Впечатление на большинство слушателей это произвело удручающее. Ведь почти все присутствующие были представителями «сталинских» поколений, то есть поколений, сформировавшихся при Сталине и в сознательном возрасте ничего другого не знавших и не представлявших. Я имею в виду не столько своих сверстников, а все «военное поколение» (мы здесь были — представить только! — самыми молодыми и составляли меньшинство), тех, кто был лет на десять старше… У некоторых из них их случайная принадлежность к высокой (и по существу, так и не ставшей им понятной) профессии оправдывалась обстановкой, созданной властью (патологией, о которой уже здесь говорилось). Но все же они были выдвиженцы, а не вурдалаки, и были подавлены услышанным. Потом они пришли в себя и — нечего делать — стали защищать свои жизненные, но гибельные для страны интересы, то есть патологию, в атмосфере которой только и могли дышать и существовать. Ту патологию, искренним и правдивым певцом которой явился автор «Секретаря обкома» и попытка сочетать которую с реальностями жизни, предпринятую через несколько лет, и дала в итоге то, что вошло в историю под псевдонимом «годы застоя». Я не устану повторять, что с конца двадцатых мы имели дело не с реакцией, не с прогрессом, не с социализмом, не с капитализмом, не с правыми, не с левыми, не с коммунизмом даже, а с порожденной им общественной и государственной патологией и с ее производными разной степени. Патологией по отношению ко всему, даже к породившему ее большевизму, который и сам изначально был патологичен. После перестройки Россия сделала рывок в сторону освобождения от патологии. Даст ли это результаты, не знаю: слишком все привыкли к патологии.
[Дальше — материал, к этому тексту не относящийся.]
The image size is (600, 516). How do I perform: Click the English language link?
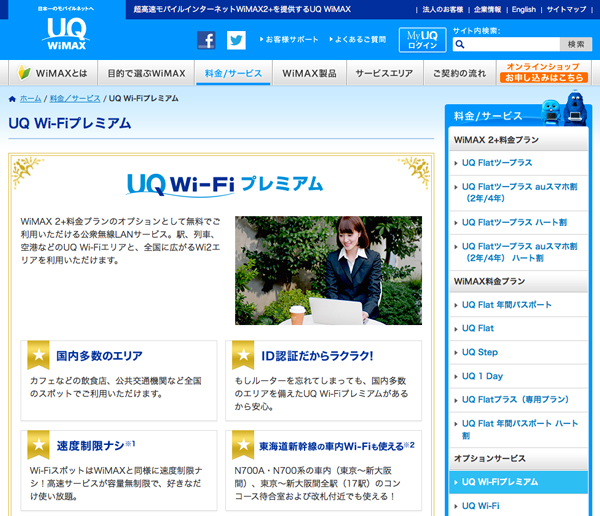[x=522, y=9]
Кроме того, за эти годы весь остальной цивилизованный мир под воздействием «развивающихся» (Куда? К чему? Неужто к торжеству подражательной ненависти и зависти?) стран и своего все более «облегчающегося» образования стал стремительно нас догонять. Может, эта патология станет лицом XXI века, может, «по грехам нашим» мы у Господа иного не заслужили, не знаю.
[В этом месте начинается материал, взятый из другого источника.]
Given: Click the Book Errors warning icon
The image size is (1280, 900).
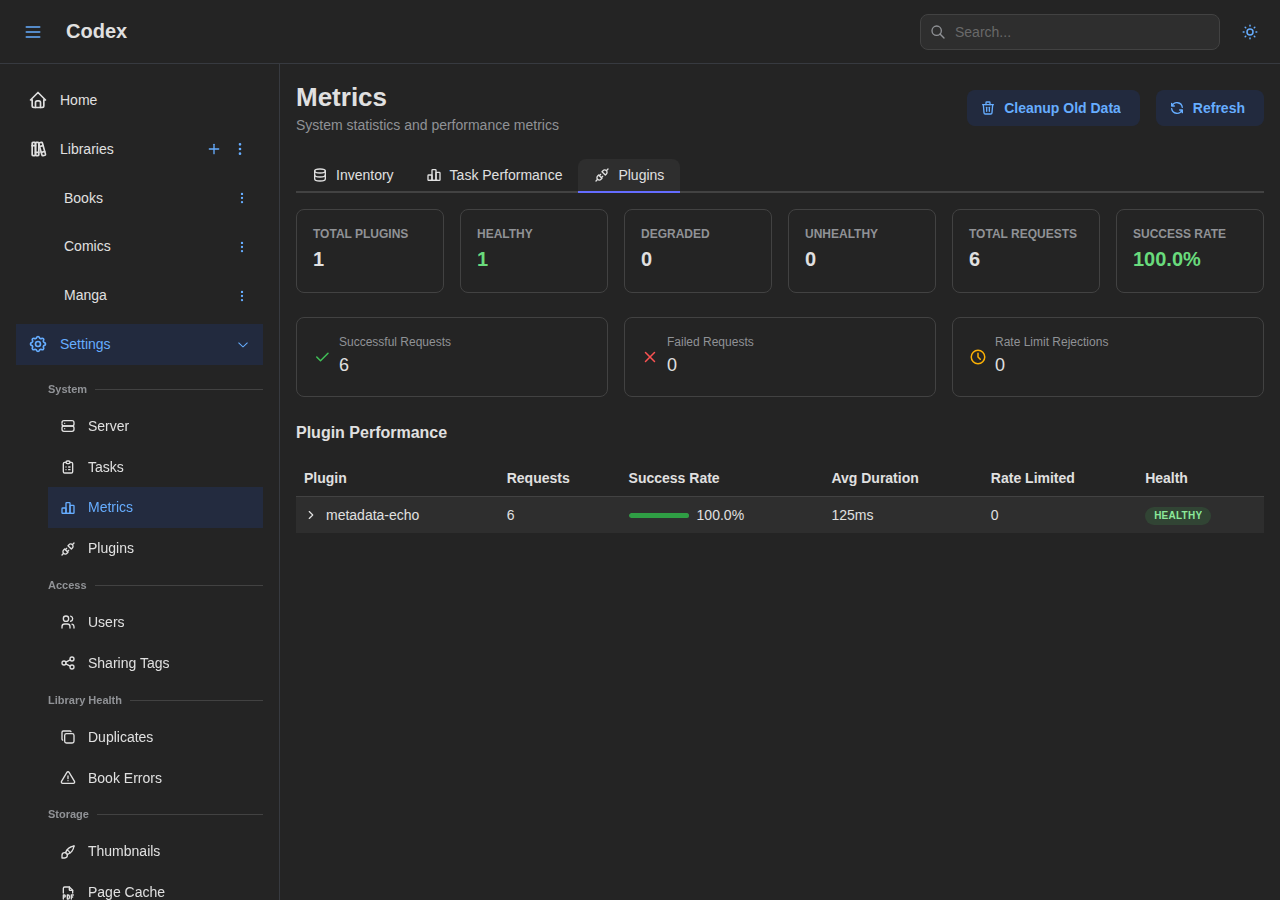Looking at the screenshot, I should click(x=67, y=778).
Блестящие успехи таких последователей Сталина, как Саддам Хусейн, не говоря уже о прямых учениках типа северокорейских «любимых вождей» — папочки и сыночка — не располагают к оптимизму. А ведь когда президент Буш 19 февраля 2002 года прибыл в Сеул, его там встречала разъяренная толпа оскорбленных его непочтительными высказываниями о террористическом режиме Северной Кореи — ими он до сих пор воспринимается как гарант царства чистоты и справедливости. Это в двух шагах от беспримерного — даже по коммунистическим меркам — ада. И при общем языке, позволяющем понимать всю оскорбительность обращения этого режима с народом, и с ними самими, если Корея объединится на северных условиях (а на других для «любимого» режима — самоубийство). Однако такой очевидности ликующие манифестанты не верят, не верят буквально своим глазам. Отчасти, наверное, потому, что жизнь, любая жизнь слишком противоречива и негармонична, всегда в ней есть основания для недовольства или неудовлетворенности, а тоталитарная ложь противоречивости лишена вовсе и вещает как бы из глубины осуществившейся гармонии. Конечно, подобные манифестанты имеют возможность пользоваться и другой информацией, но и она часто противоречива и вообще ими не воспринимается, ибо она, по их мнению, изначально лжива, поскольку носители ее по определению продажны. Все это показывает эффективность абсолютного контроля над информацией — он сказывается и на тех, кто живет и за пределами его прямого действия[70]. Все это надо учитывать, размышляя о впечатлении, которое произвел «секретный доклад Хрущева» на тех, кто слушал это вместе со мной… И чье становление прошло в искусственном мире, созданном дезинформацией, поддержанной террором.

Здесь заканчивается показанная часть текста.